Sky High vs Vast Sky
Sky High and Vast Sky come from the same Sherwin-Williams collection. Both sit in the blue family, which is useful context if you're narrowing within a single hue direction. The 23-point LRV gap — 78 for Sky High vs 55 for Vast Sky — means Sky High will open up a space more effectively. Both share a cool character, which means they'll respond to light and surrounding materials in similar ways. A ΔE of 15.2 puts these firmly in different territory — two distinct design choices rather than close alternatives. Below you'll find 1 real-room photo comparison where both colors appear side by side, plus 5 simulated room previews.
Sky High vs Vast Sky in Real Spaces
1 real room side by side. Seeing Sky High and Vast Sky in actual rooms makes the difference concrete; browse the spaces below to get a feel for how each color lives on a wall.
Living Room
A living room wall sees more varied light than almost any other surface in the house, which makes the choice between these two more nuanced than a chip suggests.
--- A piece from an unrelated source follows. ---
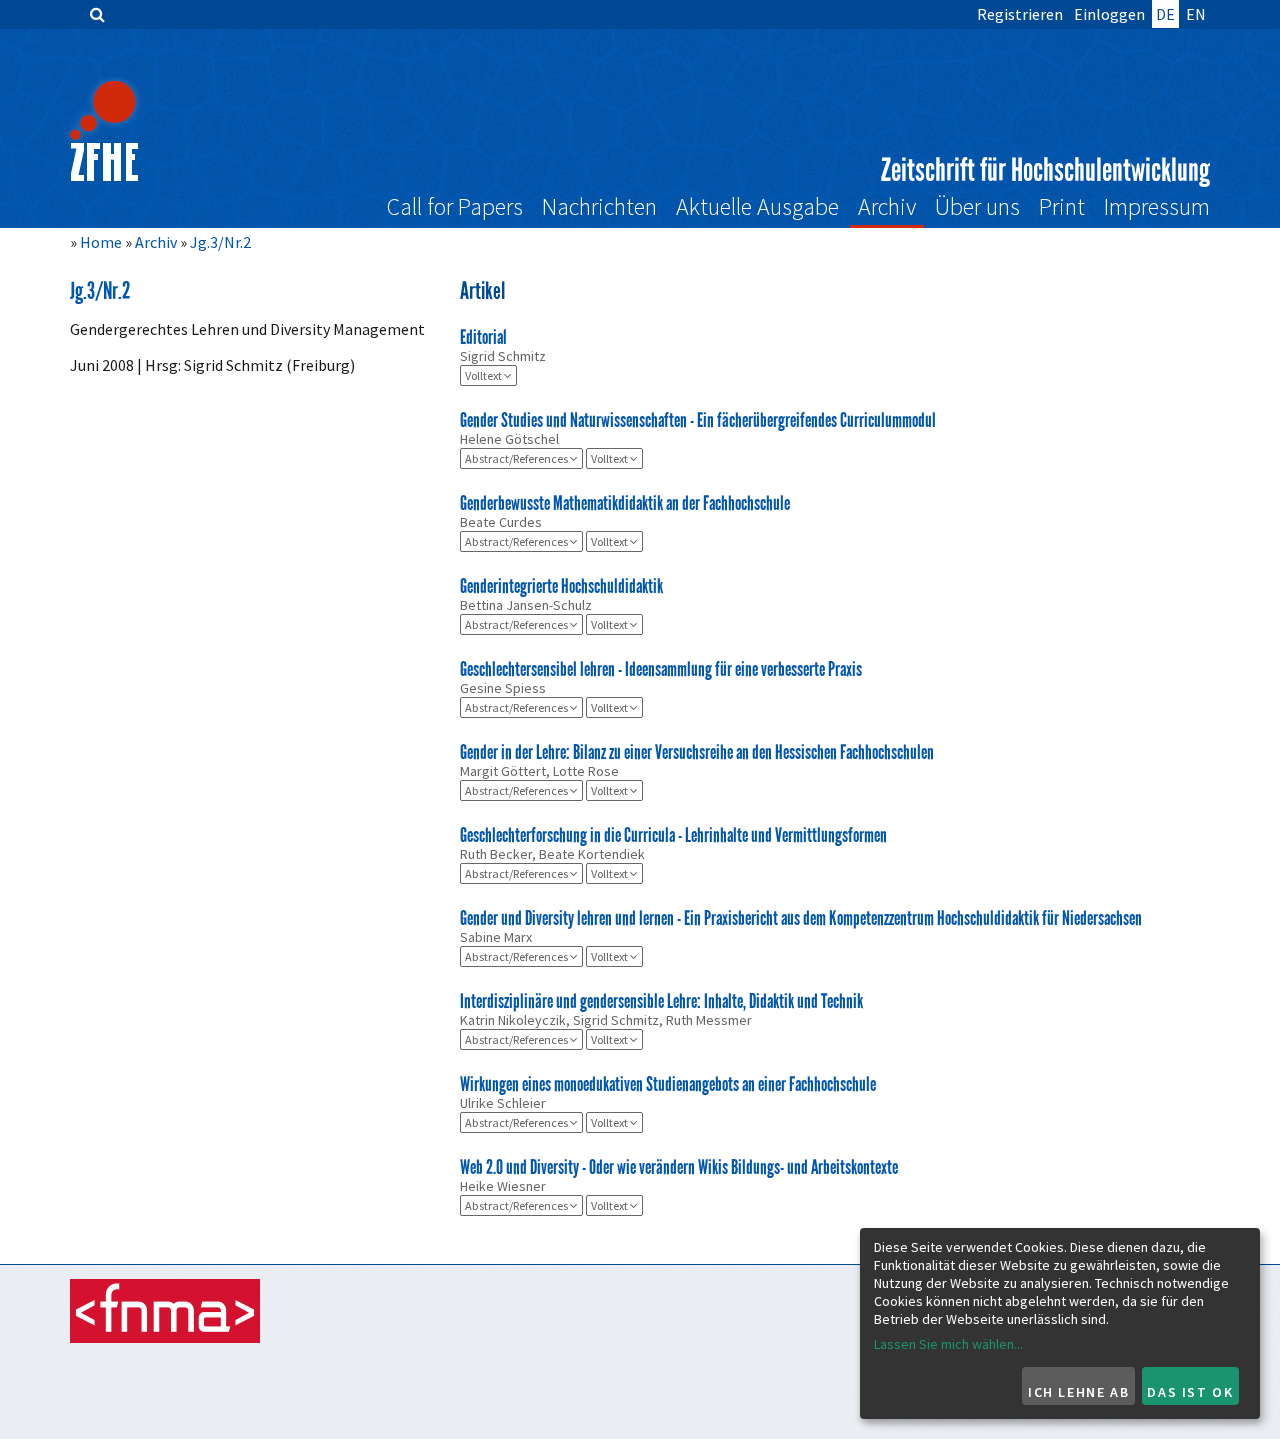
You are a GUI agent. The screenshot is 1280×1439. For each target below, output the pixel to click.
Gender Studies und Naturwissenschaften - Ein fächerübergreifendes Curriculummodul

Sky High reflects noticeably more light off the walls, making the space read more open than Vast Sky.
Color Details
Sky High vs Vast Sky Simulated Comparison
5 simulated room previews — drag the slider on each to see Sky High on one side and Vast Sky on the other.
Digital color is approximate. These simulations are generated from the manufacturer's hex values and overlaid on grayscale room photos — your screen's calibration, brightness, and viewing angle all affect how they render. Before committing to either color, test physical samples in your own space under the light you actually live with.
More Sky High comparisons
See how Sky High stacks up against other well-photographed colors across different brands and tones.